Swadeshi Jagran Manch, an influential right-wing group in India, has called for limits on entry charges for players who indulge in real-money games. The rampant penetration of real-money online games after the pandemic has prompted regulators to examine ways to regulate the sunrise sector.
Several cases have been reported in recent times about suicides and theft, among other things prompted due to real money gaming addiction. According to the research firm Redseer, such online games could make up as much as 53% of a gaming market that is slated to reach $7 billion by 2026, or three times its size in the previous year.

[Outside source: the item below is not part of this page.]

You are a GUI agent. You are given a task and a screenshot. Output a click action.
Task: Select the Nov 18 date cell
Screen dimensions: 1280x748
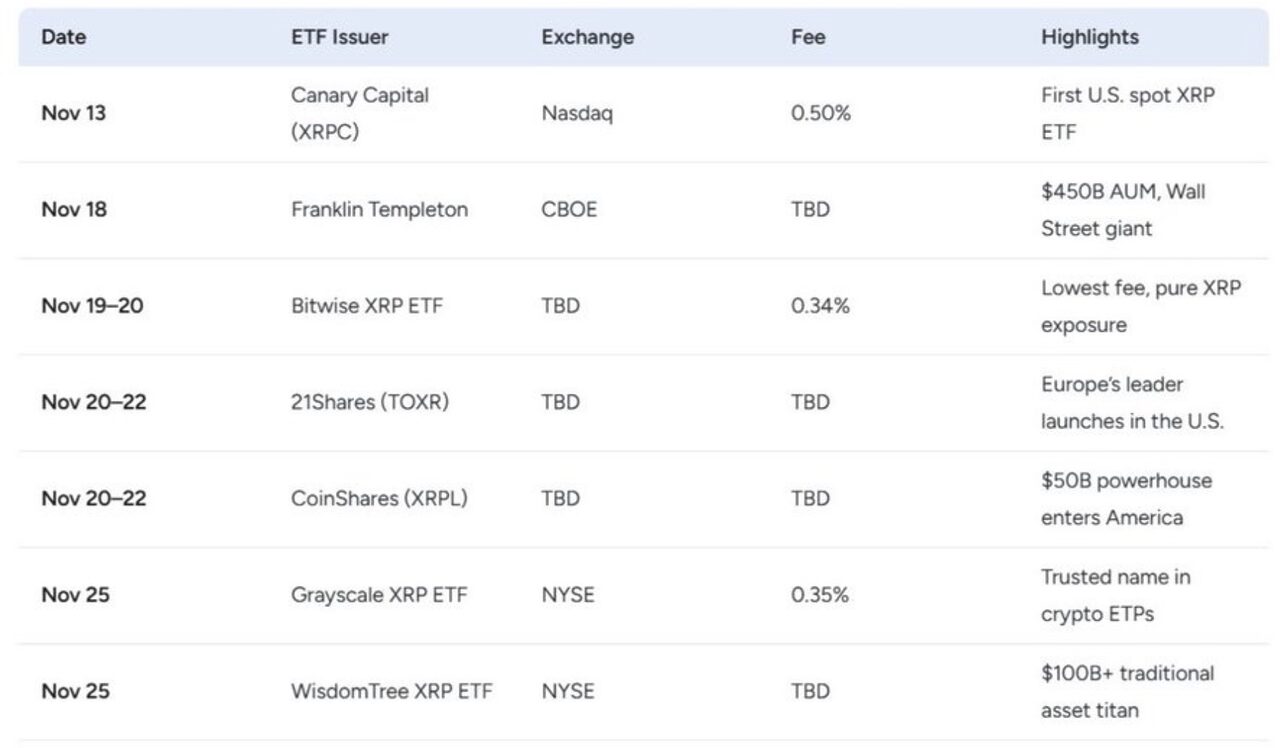pos(73,210)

In this background, the government has set up an inter-ministerial task force in May to study and recommend a regulatory framework for the sector. The seven-member inter-ministerial task force has members from the Niti Aayog, as well as secretaries of the Ministry of Home Affairs, the Department of Revenue, Department for Promotion of Industry and Internal Trade, the Ministry of Information and Broadcasting as well as the Meity secretary.
“Ticket size should be regulated. It should not be more than 50 rupees. This is an addiction,” said Ashwani Mahajan, an official of the Swadeshi Jagran Manch. “We will talk to all concerned ministries about this,” he told Reuters. Comments made by the influential right-wing group come after the reports of the task force having recommended a new regulatory body and deposit and withdrawal limits.
Talking about the earlier developments, a high-profile meeting was chaired by the Minister of State for Electronics and Information Technology Rajeev Chandrasekhar with the founders of some prominent mobile gaming platforms including Nazara Technologies, Mobile Premier League (MPL), and Dream Sports in June.
The proposed law is also meant to chalk out requirements to classify games as skill or chance along with determining new gaming formats. The framework is rumoured to apply for esports, online fantasy sports, card games, and other casual games. The Indian companies will have to follow these rules, along with other companies which target Indian consumers.